Ejercicio breve → Busca en los ítems de abajo cada línea que tenga la palabra "Select" y cópiala. Fíjate en las mayúsculas y minúsculas, porque cuentan.

Datos proporcionados →
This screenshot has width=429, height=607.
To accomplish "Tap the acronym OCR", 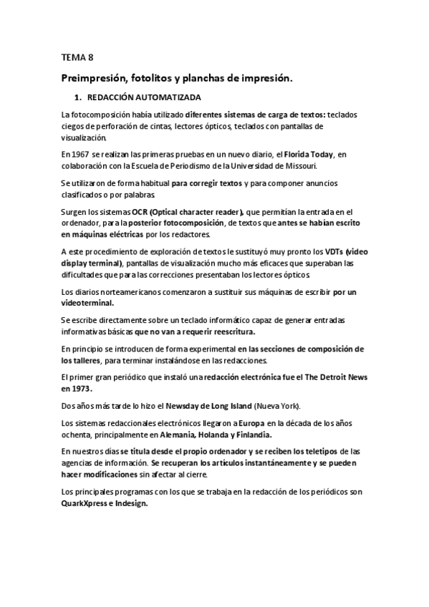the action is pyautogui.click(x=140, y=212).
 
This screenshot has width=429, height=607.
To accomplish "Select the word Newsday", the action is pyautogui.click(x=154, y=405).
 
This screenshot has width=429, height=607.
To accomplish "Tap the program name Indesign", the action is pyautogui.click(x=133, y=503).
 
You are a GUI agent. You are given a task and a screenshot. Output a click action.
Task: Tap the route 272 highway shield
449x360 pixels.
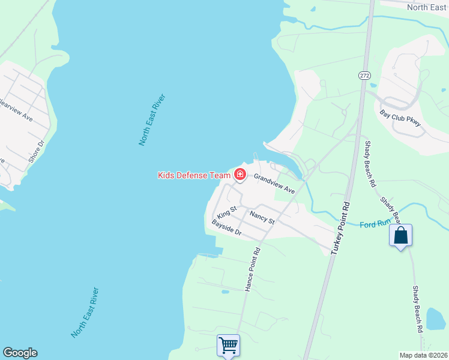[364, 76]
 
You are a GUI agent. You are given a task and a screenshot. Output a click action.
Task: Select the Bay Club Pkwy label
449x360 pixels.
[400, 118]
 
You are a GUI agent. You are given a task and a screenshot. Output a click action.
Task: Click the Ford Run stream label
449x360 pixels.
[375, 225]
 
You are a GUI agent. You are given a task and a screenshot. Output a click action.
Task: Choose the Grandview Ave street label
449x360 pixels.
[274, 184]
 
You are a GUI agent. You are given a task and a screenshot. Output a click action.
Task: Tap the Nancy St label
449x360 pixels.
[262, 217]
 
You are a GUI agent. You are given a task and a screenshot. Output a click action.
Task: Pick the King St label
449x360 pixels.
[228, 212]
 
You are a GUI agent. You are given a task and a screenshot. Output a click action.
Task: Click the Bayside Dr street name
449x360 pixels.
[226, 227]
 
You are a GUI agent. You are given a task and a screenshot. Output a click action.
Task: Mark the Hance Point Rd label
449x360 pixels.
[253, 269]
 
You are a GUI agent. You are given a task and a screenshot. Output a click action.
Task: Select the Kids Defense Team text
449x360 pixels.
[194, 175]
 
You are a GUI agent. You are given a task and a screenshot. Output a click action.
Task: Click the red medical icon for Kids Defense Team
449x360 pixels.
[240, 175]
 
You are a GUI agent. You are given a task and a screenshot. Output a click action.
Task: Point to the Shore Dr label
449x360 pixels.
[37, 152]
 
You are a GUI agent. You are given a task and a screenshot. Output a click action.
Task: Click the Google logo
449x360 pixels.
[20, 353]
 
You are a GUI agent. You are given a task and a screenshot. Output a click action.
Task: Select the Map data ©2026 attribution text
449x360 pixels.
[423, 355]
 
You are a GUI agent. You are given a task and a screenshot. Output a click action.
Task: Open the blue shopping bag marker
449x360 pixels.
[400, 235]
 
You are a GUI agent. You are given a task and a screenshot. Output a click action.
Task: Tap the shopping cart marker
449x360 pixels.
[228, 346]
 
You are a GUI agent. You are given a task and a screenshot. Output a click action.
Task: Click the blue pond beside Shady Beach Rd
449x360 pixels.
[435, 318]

* * *

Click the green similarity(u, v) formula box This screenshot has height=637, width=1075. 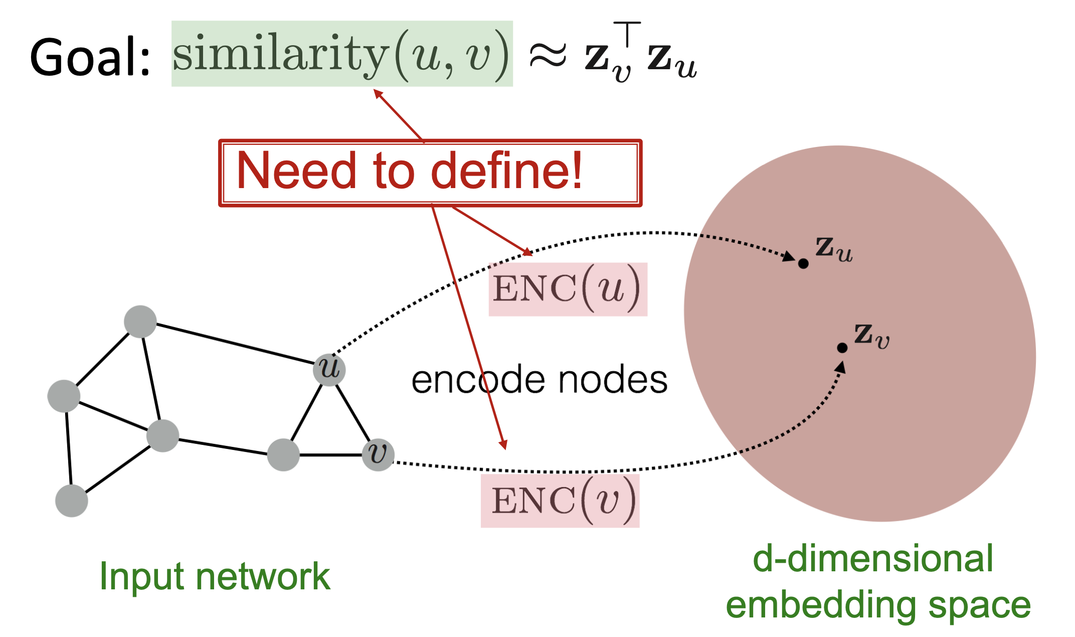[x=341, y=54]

Solución →
To accomplish "Select the word Newsday", the action is pyautogui.click(x=154, y=405).
Task: Select the Bay Club Pkwy label
Task: Select the Kids Defense Team text
Task: Select the Map data ©2026 attribution text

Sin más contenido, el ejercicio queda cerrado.